◆ Exercise directions: In the records below, please retype word for word every line from the one containing "Where should I click to: Click the green" through the final one, both included, and nothing else.
Start of Input
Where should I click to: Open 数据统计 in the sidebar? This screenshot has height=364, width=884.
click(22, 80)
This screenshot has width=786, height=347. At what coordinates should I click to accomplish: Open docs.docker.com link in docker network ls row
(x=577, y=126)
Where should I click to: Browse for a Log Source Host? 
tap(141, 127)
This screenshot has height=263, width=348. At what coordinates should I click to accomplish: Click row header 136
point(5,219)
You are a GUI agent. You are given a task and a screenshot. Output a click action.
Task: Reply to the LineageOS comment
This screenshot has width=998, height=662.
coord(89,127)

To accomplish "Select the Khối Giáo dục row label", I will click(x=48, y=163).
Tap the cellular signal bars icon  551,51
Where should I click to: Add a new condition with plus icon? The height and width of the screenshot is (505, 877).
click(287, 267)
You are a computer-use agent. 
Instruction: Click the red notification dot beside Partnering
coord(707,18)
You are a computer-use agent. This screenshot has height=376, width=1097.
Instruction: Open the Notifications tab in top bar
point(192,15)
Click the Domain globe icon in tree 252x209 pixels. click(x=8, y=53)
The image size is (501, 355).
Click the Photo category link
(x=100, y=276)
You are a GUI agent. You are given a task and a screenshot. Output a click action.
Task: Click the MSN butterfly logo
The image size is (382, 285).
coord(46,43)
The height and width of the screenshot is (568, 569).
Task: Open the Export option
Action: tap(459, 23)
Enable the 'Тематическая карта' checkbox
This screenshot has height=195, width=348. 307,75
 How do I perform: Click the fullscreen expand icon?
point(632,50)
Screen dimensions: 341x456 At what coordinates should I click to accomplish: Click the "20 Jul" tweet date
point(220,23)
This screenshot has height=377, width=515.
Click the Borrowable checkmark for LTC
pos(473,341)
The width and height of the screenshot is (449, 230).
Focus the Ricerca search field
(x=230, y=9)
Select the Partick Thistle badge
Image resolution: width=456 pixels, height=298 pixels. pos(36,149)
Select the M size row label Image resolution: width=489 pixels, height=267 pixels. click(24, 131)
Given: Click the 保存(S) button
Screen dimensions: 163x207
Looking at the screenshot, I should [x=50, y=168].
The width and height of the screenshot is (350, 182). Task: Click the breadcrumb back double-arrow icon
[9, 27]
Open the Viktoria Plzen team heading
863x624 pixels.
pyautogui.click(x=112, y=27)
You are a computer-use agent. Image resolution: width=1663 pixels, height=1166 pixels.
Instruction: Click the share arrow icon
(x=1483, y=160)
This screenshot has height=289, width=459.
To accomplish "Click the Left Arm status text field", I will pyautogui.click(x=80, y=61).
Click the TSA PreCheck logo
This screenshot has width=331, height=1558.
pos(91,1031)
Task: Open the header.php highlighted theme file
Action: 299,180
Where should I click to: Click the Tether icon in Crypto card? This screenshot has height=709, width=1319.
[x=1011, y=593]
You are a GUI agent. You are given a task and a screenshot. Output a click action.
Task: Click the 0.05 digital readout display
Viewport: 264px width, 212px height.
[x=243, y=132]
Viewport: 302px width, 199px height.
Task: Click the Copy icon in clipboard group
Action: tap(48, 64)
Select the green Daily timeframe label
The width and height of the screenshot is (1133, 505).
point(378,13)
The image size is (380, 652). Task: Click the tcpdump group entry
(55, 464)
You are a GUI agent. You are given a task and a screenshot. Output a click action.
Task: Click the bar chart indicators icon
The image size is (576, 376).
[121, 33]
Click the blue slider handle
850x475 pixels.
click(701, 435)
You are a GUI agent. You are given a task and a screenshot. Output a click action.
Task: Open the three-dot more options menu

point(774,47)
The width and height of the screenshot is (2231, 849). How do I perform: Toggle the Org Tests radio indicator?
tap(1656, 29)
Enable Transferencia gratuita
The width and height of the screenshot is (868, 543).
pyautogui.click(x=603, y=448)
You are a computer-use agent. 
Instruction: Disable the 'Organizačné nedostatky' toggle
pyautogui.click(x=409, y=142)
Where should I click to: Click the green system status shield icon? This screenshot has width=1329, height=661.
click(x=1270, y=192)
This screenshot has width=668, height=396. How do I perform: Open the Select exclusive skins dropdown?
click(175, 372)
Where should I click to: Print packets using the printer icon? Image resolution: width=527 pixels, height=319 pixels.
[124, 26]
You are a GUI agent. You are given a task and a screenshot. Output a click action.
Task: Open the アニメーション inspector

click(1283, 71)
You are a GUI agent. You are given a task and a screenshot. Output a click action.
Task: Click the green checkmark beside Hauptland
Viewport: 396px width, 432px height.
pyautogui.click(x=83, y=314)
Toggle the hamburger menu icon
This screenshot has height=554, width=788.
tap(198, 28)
End of Input
◆ Written answer:
Where should I click to: Click the green system status shield icon? This screenshot has width=1329, height=661.
click(x=1270, y=192)
This screenshot has width=668, height=396. How do I perform: Open the Select exclusive skins dropdown?
click(175, 372)
Where should I click to: Print packets using the printer icon? Image resolution: width=527 pixels, height=319 pixels.
[124, 26]
You are a GUI agent. You are given a task and a screenshot. Output a click action.
Task: Open the アニメーション inspector

click(1283, 71)
You are a GUI agent. You are given a task and a screenshot. Output a click action.
Task: Click the green checkmark beside Hauptland
Viewport: 396px width, 432px height.
pyautogui.click(x=83, y=314)
Toggle the hamburger menu icon
This screenshot has height=554, width=788.
tap(198, 28)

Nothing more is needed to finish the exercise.